• [What is being asked]
Could you restate word for word every line from the one containing "1330x398 pixels. At" to the end of the data below, pictures excluded?

• [Records for the task]
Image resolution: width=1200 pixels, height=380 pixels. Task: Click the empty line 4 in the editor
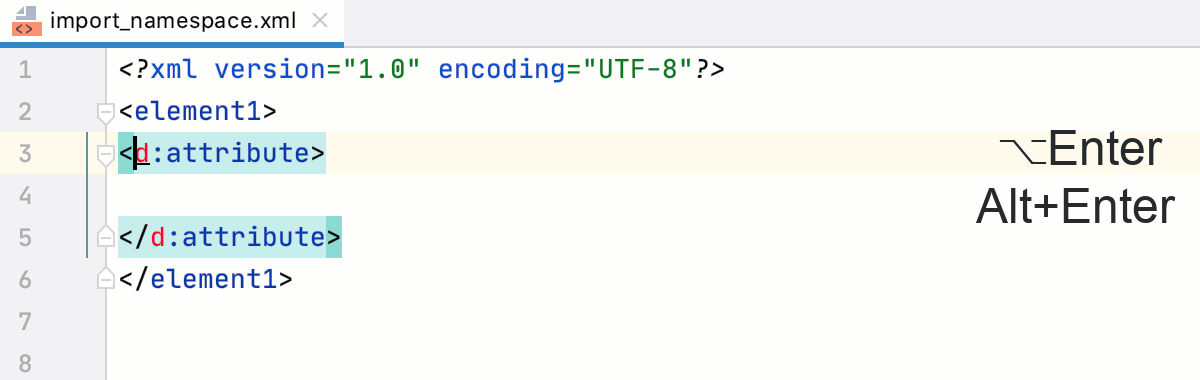(x=600, y=196)
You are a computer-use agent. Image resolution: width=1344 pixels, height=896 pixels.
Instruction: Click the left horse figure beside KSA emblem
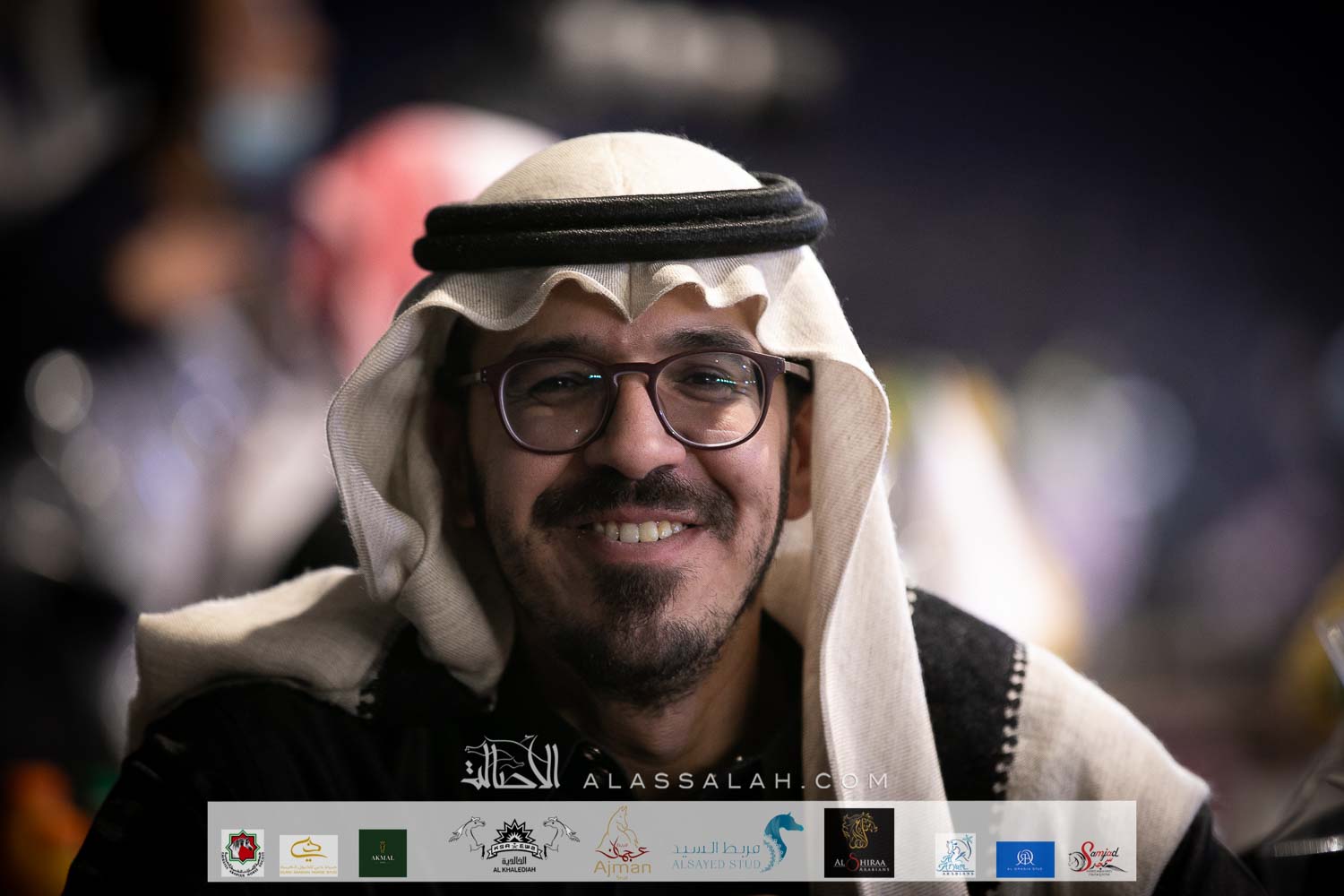(x=467, y=840)
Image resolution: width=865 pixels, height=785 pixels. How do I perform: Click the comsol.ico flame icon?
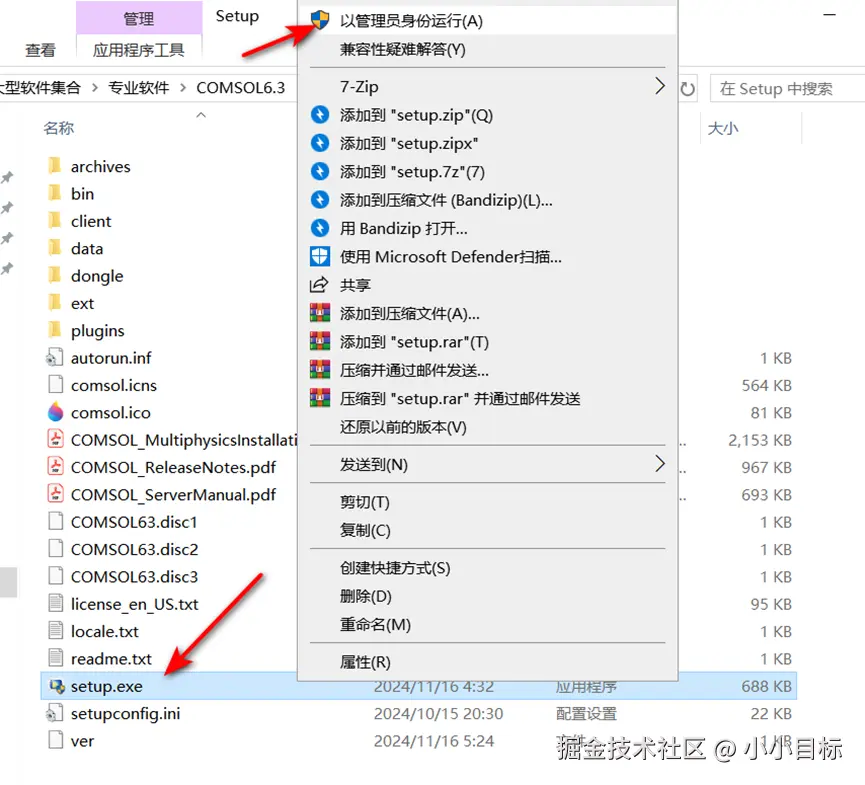tap(56, 412)
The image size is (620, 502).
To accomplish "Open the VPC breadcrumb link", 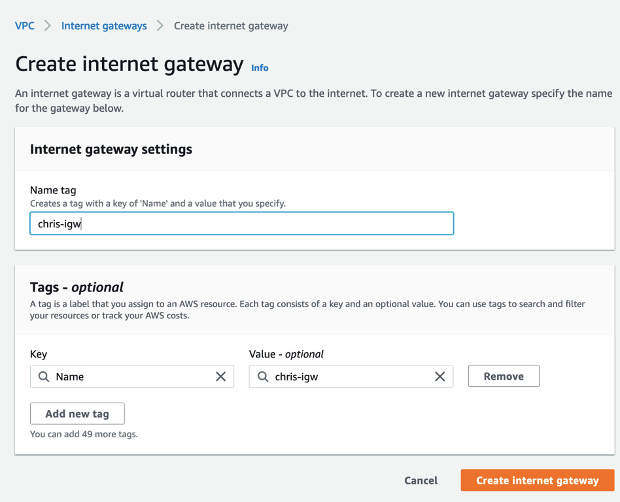I will click(25, 26).
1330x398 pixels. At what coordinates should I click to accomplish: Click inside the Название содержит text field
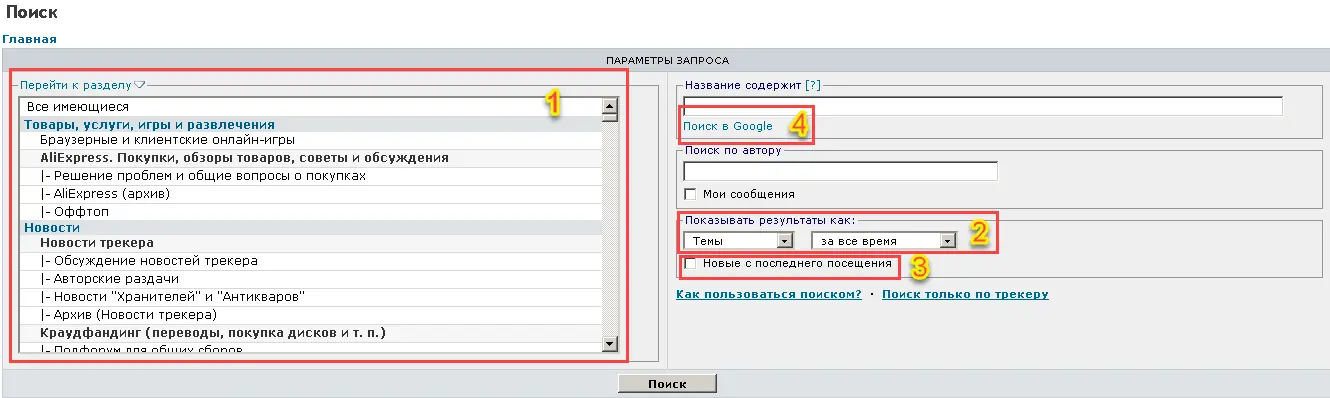(x=982, y=106)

• [Answer box]
1330x398 pixels. At what coordinates should I click to accomplish: Click inside the Название содержит text field
(x=982, y=106)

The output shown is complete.